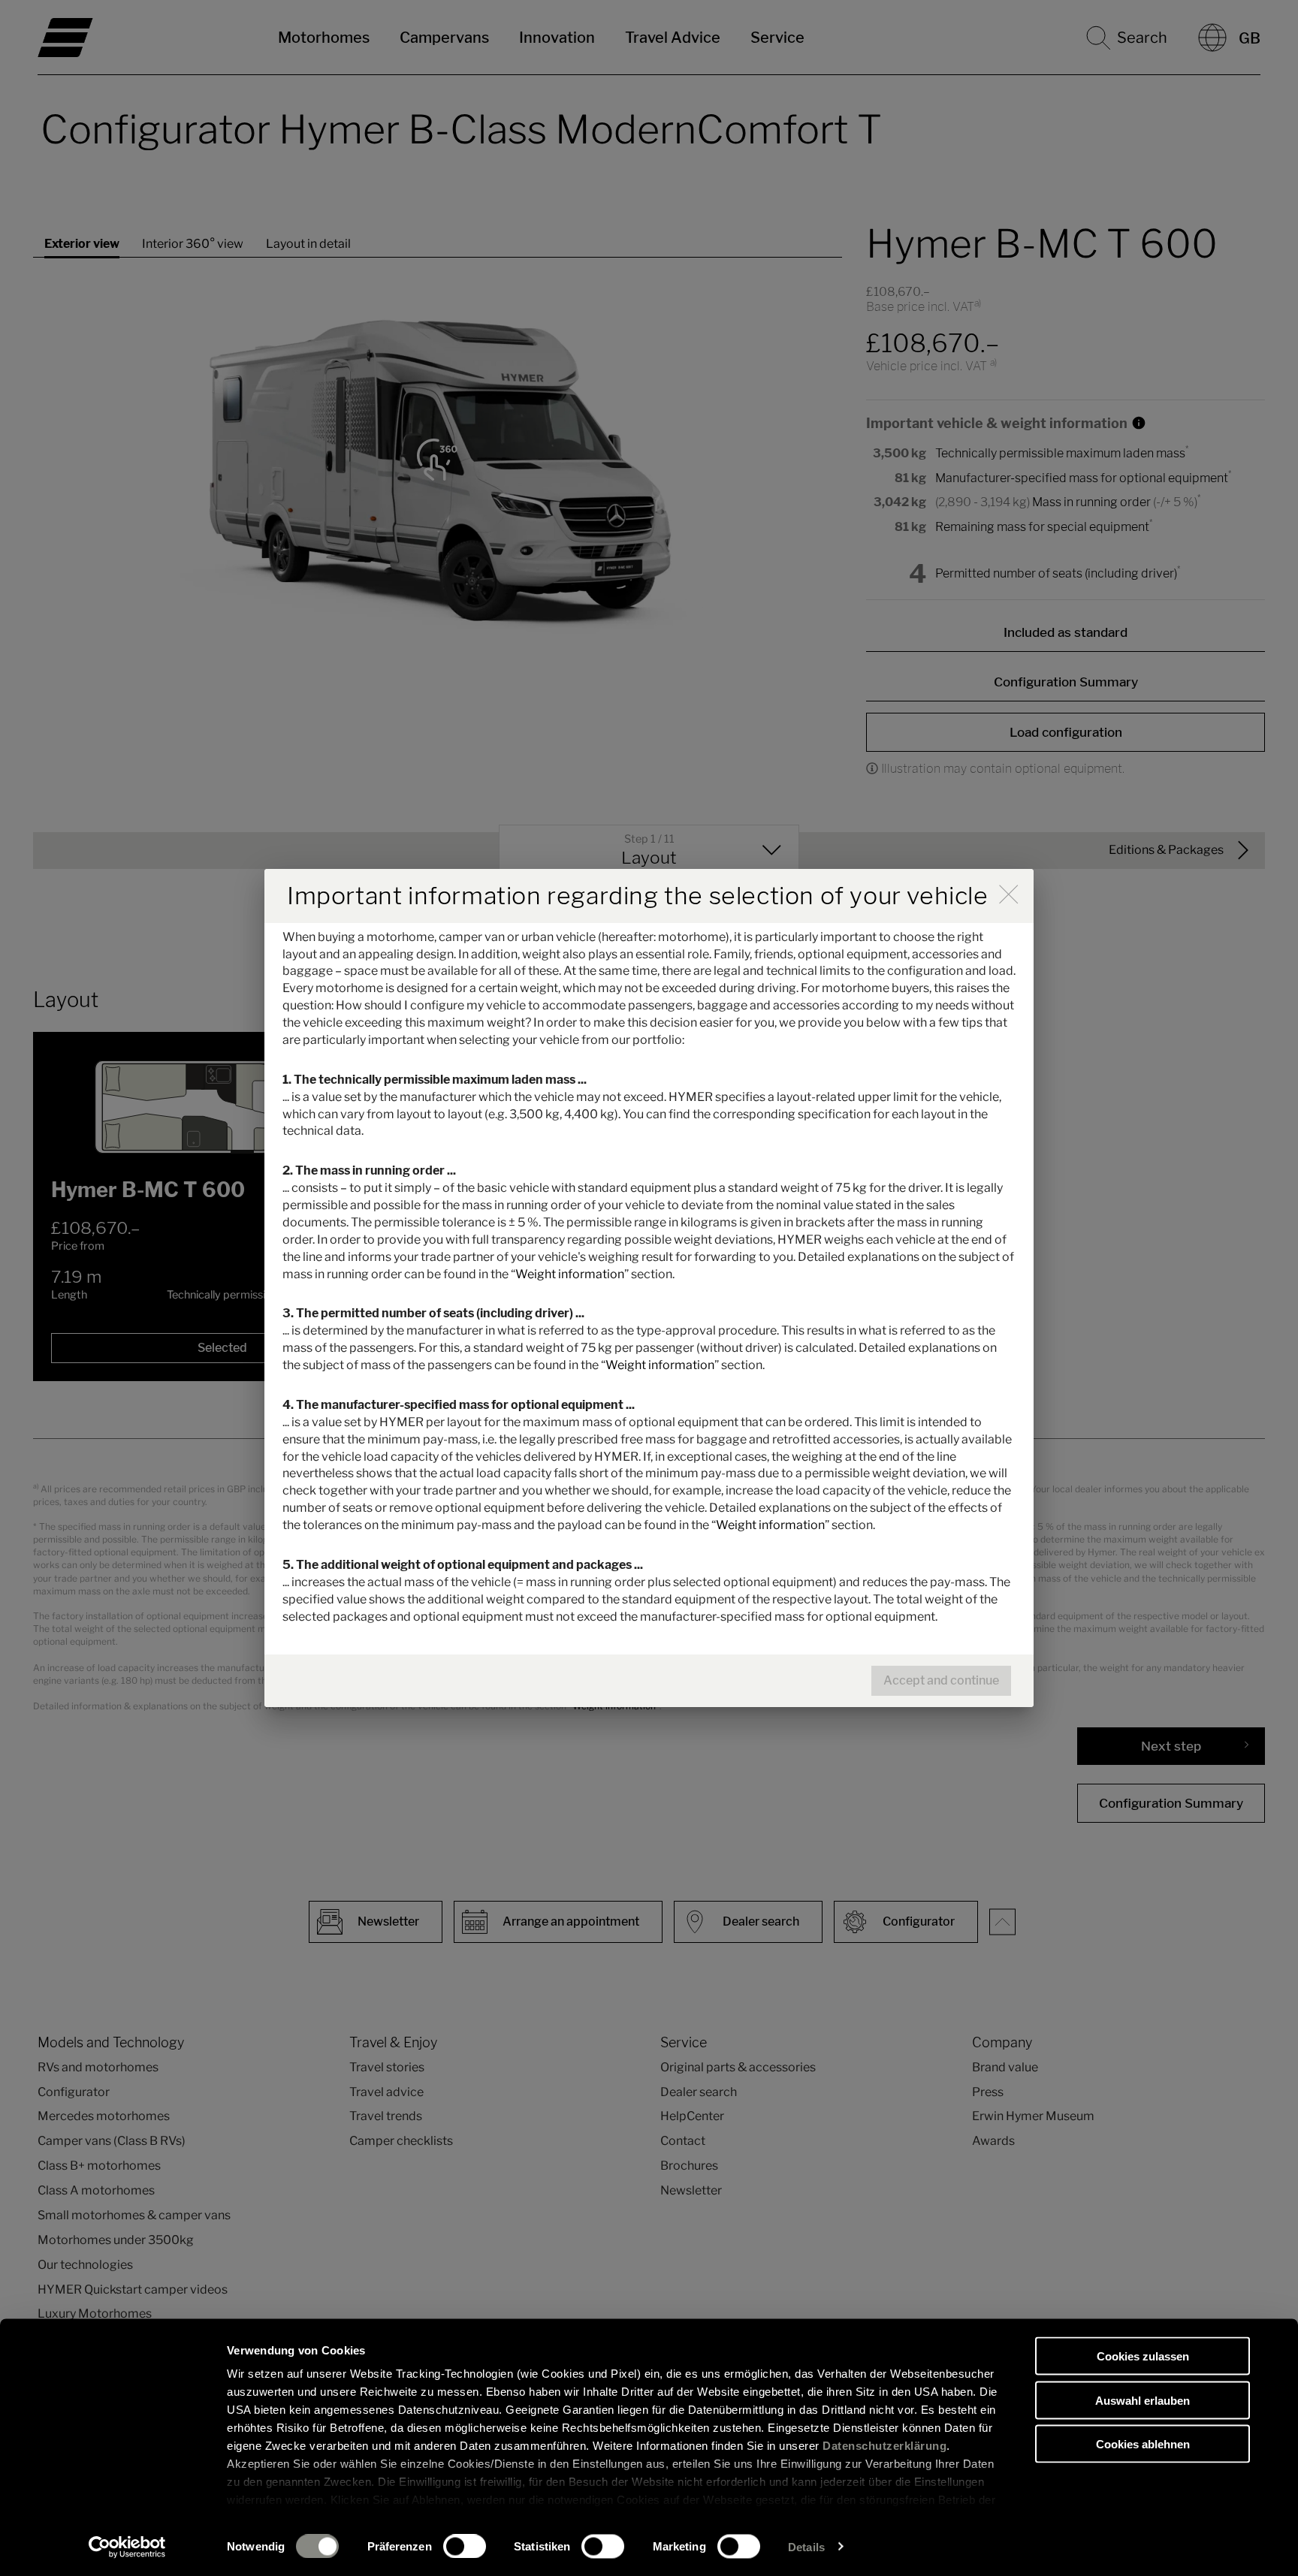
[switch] (464, 2546)
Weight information (569, 1274)
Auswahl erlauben (1142, 2400)
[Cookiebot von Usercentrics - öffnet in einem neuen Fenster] (127, 2546)
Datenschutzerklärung (884, 2445)
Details (806, 2546)
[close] (1008, 894)
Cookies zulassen (1143, 2356)
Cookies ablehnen (1143, 2444)
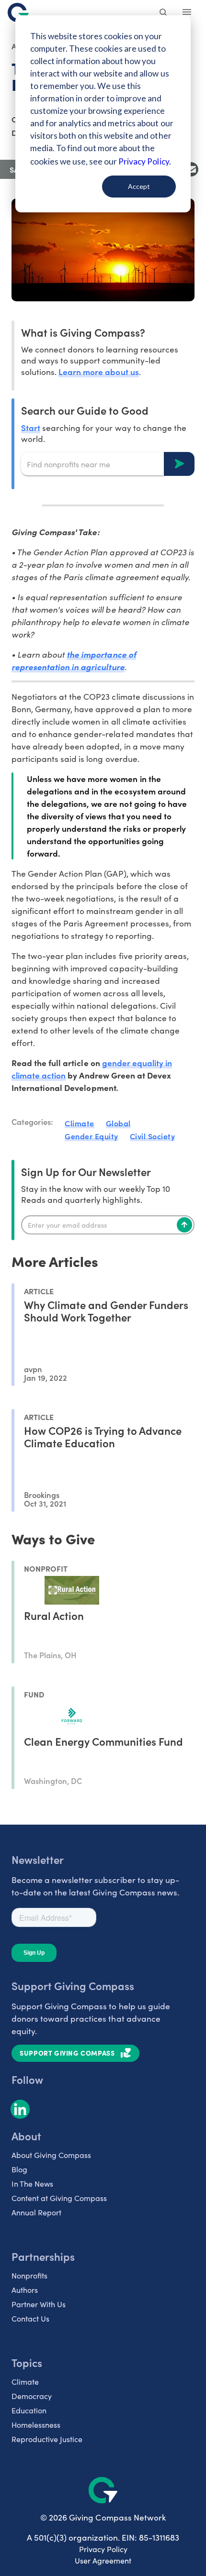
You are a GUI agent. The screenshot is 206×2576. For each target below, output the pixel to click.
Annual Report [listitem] (36, 2212)
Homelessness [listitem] (35, 2425)
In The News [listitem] (32, 2184)
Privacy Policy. (144, 161)
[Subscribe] (184, 1225)
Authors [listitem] (24, 2290)
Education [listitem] (28, 2410)
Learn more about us (98, 371)
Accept (139, 186)
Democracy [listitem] (31, 2396)
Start (30, 427)
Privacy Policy (103, 2549)
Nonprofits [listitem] (29, 2275)
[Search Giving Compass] (163, 13)
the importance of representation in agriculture (73, 660)
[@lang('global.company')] (18, 12)
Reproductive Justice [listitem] (46, 2439)
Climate (79, 1123)
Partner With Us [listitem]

------------------------

● **What the task asks**: Give the entries again exactly. Pictures stay out.

● **Answer to the problem**:
[switch] (464, 2546)
Weight information (569, 1274)
Auswahl erlauben (1142, 2400)
[Cookiebot von Usercentrics - öffnet in einem neuen Fenster] (127, 2546)
Datenschutzerklärung (884, 2445)
Details (806, 2546)
[close] (1008, 894)
Cookies zulassen (1143, 2356)
Cookies ablehnen (1143, 2444)
You are a GUI agent. The screenshot is 206×2576. For each target below, output the pixel to click.
Annual Report [listitem] (36, 2212)
Homelessness [listitem] (35, 2425)
In The News [listitem] (32, 2184)
Privacy Policy. (144, 161)
[Subscribe] (184, 1225)
Authors [listitem] (24, 2290)
Education [listitem] (28, 2410)
Learn more about us (98, 371)
Accept (139, 186)
Democracy [listitem] (31, 2396)
Start (30, 427)
Privacy Policy (103, 2549)
Nonprofits [listitem] (29, 2275)
[Search Giving Compass] (163, 13)
the importance of representation in agriculture (73, 660)
[@lang('global.company')] (18, 12)
Reproductive Justice [listitem] (46, 2439)
Climate (79, 1123)
Partner With Us [listitem]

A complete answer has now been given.